One other issue that I think I need to address. I know I've been guilty of it myself from time to time, but one thing that I've tried really hard to stay away from is rewarding my child for eating well. You know what I speak of- the "if you eat four more bites of beans you can have dessert" routine. I confess that line does come out from time to time. But the reward for eating a good and healthy dinner should not be junk food. Yes, dessert from time to time, but even Zander understands that when he eats healthy food it helps him grow big and strong. He will ask for a glass of milk, drink a portion of it and then come to me to measure his muscles. Then he'll dash back to his cup, drink some more, and then measure his muscles again. By the time he's finished his milk, he's convinced that he's much stronger than he was before. In our house, dessert is a part of the meal. Even if they don't eat much at all for dinner, they are still offered a slice of pie or a piece of cake. I think it's building a solid foundation that food is not a reward system- that sweets can be a part of a healthy diet from time to time.

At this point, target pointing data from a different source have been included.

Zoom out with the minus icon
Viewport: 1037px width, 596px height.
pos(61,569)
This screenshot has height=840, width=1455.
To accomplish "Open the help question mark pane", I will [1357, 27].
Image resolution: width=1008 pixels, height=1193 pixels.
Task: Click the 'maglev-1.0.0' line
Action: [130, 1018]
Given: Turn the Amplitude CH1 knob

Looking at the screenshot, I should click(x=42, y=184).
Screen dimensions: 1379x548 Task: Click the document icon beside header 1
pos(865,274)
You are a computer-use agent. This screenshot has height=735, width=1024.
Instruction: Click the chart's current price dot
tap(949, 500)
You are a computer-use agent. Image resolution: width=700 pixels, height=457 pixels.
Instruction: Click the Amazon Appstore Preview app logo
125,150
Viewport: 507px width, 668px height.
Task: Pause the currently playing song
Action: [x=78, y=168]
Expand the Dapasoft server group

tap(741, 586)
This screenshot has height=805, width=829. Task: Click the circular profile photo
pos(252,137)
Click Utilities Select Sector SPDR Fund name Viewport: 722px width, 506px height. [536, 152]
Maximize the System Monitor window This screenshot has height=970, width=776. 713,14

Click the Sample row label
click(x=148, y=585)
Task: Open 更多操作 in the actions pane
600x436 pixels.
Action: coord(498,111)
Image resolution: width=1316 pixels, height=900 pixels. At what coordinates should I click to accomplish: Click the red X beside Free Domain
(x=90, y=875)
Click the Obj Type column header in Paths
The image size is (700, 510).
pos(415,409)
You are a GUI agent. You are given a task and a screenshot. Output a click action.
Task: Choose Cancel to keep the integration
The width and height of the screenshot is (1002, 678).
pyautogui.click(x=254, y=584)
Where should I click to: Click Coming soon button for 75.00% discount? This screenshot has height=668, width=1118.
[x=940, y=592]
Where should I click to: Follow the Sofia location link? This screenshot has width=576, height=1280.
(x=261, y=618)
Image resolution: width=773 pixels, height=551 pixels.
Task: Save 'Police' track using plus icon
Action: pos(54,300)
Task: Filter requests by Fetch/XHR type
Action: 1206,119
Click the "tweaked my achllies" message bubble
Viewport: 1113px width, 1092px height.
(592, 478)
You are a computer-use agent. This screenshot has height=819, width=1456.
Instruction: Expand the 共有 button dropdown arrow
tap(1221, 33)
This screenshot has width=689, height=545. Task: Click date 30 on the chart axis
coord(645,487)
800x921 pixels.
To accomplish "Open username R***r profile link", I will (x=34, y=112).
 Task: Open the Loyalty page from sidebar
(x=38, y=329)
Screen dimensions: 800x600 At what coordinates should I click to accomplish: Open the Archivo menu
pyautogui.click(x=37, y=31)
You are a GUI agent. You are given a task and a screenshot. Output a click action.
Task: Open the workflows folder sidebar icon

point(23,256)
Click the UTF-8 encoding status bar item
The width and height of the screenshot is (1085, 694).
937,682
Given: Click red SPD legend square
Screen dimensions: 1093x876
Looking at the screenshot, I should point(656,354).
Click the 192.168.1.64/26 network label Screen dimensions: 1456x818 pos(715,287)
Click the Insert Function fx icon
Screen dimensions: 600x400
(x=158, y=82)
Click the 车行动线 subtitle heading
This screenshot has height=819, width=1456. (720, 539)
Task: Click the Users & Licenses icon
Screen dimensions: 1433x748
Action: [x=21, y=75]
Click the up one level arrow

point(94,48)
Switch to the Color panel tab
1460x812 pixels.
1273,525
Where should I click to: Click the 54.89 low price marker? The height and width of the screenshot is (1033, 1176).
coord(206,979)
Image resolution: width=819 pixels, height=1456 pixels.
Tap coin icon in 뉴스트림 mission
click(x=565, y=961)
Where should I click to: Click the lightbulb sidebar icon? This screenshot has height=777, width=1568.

What else can I say. It works. It's paying off- as I watched my son polish off his meatloaf the other night, I knew I was doing something right. Or when we walk through the grocery store and the kids are begging for fruit and vegetables instead of candy. When my children choose Lo Mein noodles laden with vegetables over a chicken nugget happy meal I know I'm doing something right, and I can only look forward to the days ahead when we can truly do some food exploration together as a family.